Entertainment Magazine


Posted on the 17 January 2013 by Booksnob


Some friends came to visit this past weekend, and we had planned to see Gangster Squad (for Ryan, obviously) at the cinema on Saturday night. However, in sub zero temperatures, a trek to the nearest multiplex didn’t appeal, so we settled for my local dinky two screen cinema. They were only showing Les Miserables or Quartet, and as we were in the mood for something uplifting, the choice was made for us. I am of the mindset that anything with Maggie Smith and Michael Gambon in it can’t possibly be bad, so we went into the cinema with high expectations for a lovely viewing experience. When we realised that we were easily the youngest people in the cinema by a good forty years, we knew we’d made the right decision. As my old flatmate always used to say about restaurants in New York, if old people are in there, it’s got to be good.

Beecham House is an idyllic retirement home for former musicians; filled with a range of talents, from pianists to opera singers, the tranquil grounds of the beautiful stately home are positively vibrating with the sound of music.
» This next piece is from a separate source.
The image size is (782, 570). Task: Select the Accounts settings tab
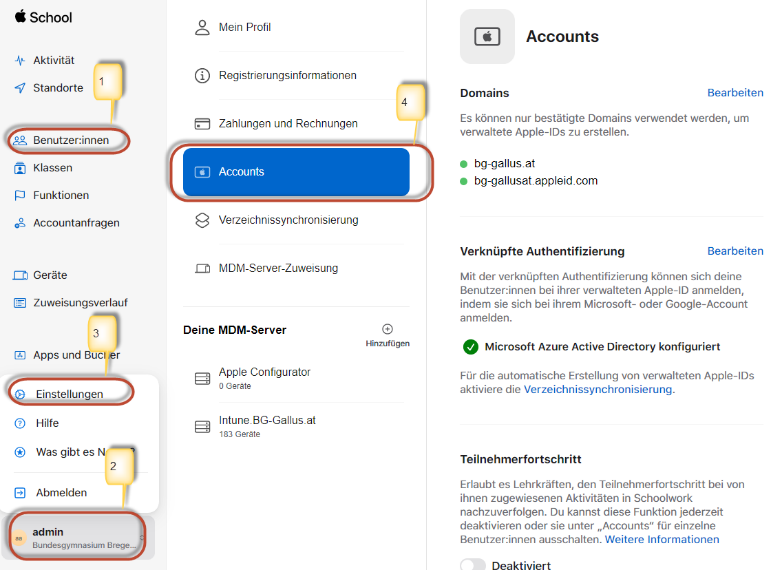coord(296,172)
As the film opens, the House is a hive of activity. The residents are preparing for the annual Verdi birthday gala, which this year is even more vital than usual, because if they don’t raise enough funds through ticket sales, Beecham House will have to close. Everyone has to perform, and intensive rehearsals are presided over by the eccentric, dictatorial former Opera Director Cedric, played perfectly by Michael Gambon. A group of three friends; Wilf, Reggie and Cissy, all former opera singers, are enjoying the preparations until a shock new arrival throws everything into disarray.

Jean Horton, magnificently played by Maggie Smith, was one of the greatest opera singers of her day. However, in recent years she has seen her fortunes fade, and she has reluctantly arranged to sell up and move into Beecham House. She is met with much excitement by all of the residents except one; Reggie. He and Jean were once married, and he has never forgiven her betrayal of him. Jean is anxious to heal the rift, but Reggie can’t even bear to be in the same room as her. Eager to help, Cissy hits on a cunning plan. With the success of the Gala having such importance this year, Jean would be a huge draw. For reasons of her own, she refuses to perform. But what if Reggie can convince her to sing the legendary quartet from Rigoletti she, Reggie, Cissy and Wilf once performed to such acclaim? Could they save Beecham House, and reunite the quartet of once fast friends?
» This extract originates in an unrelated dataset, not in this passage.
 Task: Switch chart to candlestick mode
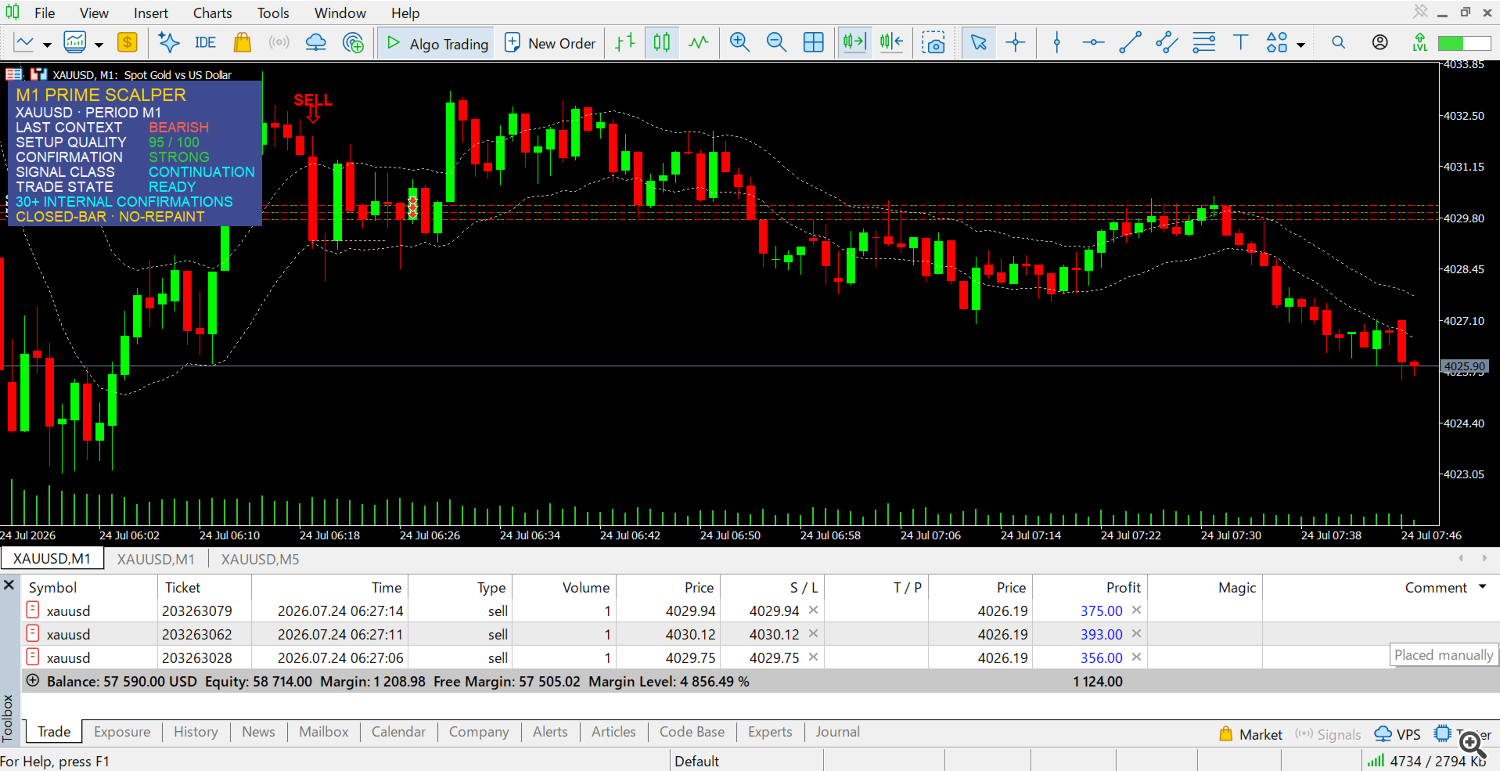click(661, 43)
Quartet is wonderfully entertaining, with excellent performances throughout, but it is also a profoundly moving tale of the struggles of growing older and facing your own mortality. Wilf and Reggie are watching Cissy slowly slide into the clutches of dementia, and Jean listens to her old records in her room, bewildered at how quickly she has gone from one of the most famous divas of the operatic world to a forgotten old woman. Once the residents played to crowds of thousands and grand accolades; now they are reduced to putting on a show in a retirement home dining hall in order to keep a roof over their heads.

This could be profoundly depressing, but somehow, it isn’t. As the final scenes play out, the characters demonstrate that there is always hope, always beauty, always laughter, right up until the very end. We might change, and we might become unable to do the things we have done in the past, but old age presents new opportunities and challenges that allow us to continue to develop and grow as people, and find happiness in new and different ways. I loved the end credits, where it showed old photographs of all the extras in the film, who were once professional musicians. It really touched me to think of the wonderful lives they have lead, and how easy it is to dismiss elderly people without even stopping to think of how much they have seen and done and overcome throughout their lifetimes. I left the cinema feeling humbled, moved and uplifted. Oh, and with a new appreciation for Opera; the soundtrack is sublime. You must see it!

p.s. watching this also made me think about starting up my own retirement home in a similarly idyllic location when the time comes for me to put my feet up. It would be for likeminded literary types, of course, and have an amazing library with a fire and tea on tap and all the books I love. To get a room in my luxurious residence, you’d have to answer a questionnaire about your literary tastes to ensure compatibility. If you’d never heard of Dorothy Whipple, your application would have to go straight in the bin!